The lines to reproduce run from the first one below to the line containing "Task: Open the Share screen control", both included. Reproduce them exactly and nothing else.

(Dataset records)
________________
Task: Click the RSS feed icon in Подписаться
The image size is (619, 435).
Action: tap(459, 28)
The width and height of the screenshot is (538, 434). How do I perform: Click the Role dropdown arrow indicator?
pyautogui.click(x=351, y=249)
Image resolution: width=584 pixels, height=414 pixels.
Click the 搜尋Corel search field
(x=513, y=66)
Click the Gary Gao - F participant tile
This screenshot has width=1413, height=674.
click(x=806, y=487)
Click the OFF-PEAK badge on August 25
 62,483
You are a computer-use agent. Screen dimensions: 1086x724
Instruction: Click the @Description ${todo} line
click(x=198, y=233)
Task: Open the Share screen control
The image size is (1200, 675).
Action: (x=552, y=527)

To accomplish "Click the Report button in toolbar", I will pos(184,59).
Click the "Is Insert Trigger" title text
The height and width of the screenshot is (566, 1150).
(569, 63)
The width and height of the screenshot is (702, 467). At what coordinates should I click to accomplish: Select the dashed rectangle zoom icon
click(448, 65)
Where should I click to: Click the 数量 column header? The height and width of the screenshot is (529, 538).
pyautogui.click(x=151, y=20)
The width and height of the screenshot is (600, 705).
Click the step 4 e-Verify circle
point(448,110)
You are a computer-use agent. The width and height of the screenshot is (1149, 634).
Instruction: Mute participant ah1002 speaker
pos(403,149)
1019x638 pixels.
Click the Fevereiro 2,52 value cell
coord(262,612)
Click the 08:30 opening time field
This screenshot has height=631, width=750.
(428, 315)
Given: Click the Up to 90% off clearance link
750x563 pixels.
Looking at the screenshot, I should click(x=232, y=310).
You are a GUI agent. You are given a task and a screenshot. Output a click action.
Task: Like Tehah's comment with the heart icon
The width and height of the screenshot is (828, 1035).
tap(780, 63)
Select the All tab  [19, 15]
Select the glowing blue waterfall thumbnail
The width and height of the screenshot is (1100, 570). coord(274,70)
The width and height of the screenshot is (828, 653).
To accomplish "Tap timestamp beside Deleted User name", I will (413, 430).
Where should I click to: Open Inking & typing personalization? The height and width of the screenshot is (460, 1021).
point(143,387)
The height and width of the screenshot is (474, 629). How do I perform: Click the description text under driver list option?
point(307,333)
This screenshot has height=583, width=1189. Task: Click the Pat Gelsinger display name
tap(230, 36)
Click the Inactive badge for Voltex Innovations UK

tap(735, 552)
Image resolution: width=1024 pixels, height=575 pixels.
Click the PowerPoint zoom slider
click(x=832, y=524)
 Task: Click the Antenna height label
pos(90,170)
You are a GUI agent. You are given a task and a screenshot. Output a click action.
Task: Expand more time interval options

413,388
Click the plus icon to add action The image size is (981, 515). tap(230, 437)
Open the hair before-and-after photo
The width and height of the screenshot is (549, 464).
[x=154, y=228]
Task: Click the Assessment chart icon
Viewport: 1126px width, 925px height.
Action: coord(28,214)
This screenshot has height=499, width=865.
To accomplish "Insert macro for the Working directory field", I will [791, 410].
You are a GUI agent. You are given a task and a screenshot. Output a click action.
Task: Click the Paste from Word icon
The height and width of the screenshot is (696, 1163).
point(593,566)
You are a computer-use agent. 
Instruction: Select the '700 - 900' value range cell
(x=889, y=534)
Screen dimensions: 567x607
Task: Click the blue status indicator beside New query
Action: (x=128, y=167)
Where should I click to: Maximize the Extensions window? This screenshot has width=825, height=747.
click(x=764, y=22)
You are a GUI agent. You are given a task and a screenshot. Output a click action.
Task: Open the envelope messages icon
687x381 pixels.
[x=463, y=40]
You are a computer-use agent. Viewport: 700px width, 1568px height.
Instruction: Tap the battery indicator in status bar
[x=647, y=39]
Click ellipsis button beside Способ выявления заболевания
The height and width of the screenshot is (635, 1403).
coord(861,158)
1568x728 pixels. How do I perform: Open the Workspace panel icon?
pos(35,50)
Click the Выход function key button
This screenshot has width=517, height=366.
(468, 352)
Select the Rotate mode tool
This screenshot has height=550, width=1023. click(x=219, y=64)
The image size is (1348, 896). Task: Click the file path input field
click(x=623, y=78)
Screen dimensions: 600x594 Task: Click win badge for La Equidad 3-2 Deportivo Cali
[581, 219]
________________
## RESPONSE TO THIS EXERCISE:
Task: Click the RSS feed icon in Подписаться
The image size is (619, 435).
Action: tap(459, 28)
The width and height of the screenshot is (538, 434). How do I perform: Click the Role dropdown arrow indicator?
pyautogui.click(x=351, y=249)
Image resolution: width=584 pixels, height=414 pixels.
Click the 搜尋Corel search field
(x=513, y=66)
Click the Gary Gao - F participant tile
This screenshot has width=1413, height=674.
click(x=806, y=487)
Click the OFF-PEAK badge on August 25
 62,483
You are a computer-use agent. Screen dimensions: 1086x724
Instruction: Click the @Description ${todo} line
click(x=198, y=233)
Task: Open the Share screen control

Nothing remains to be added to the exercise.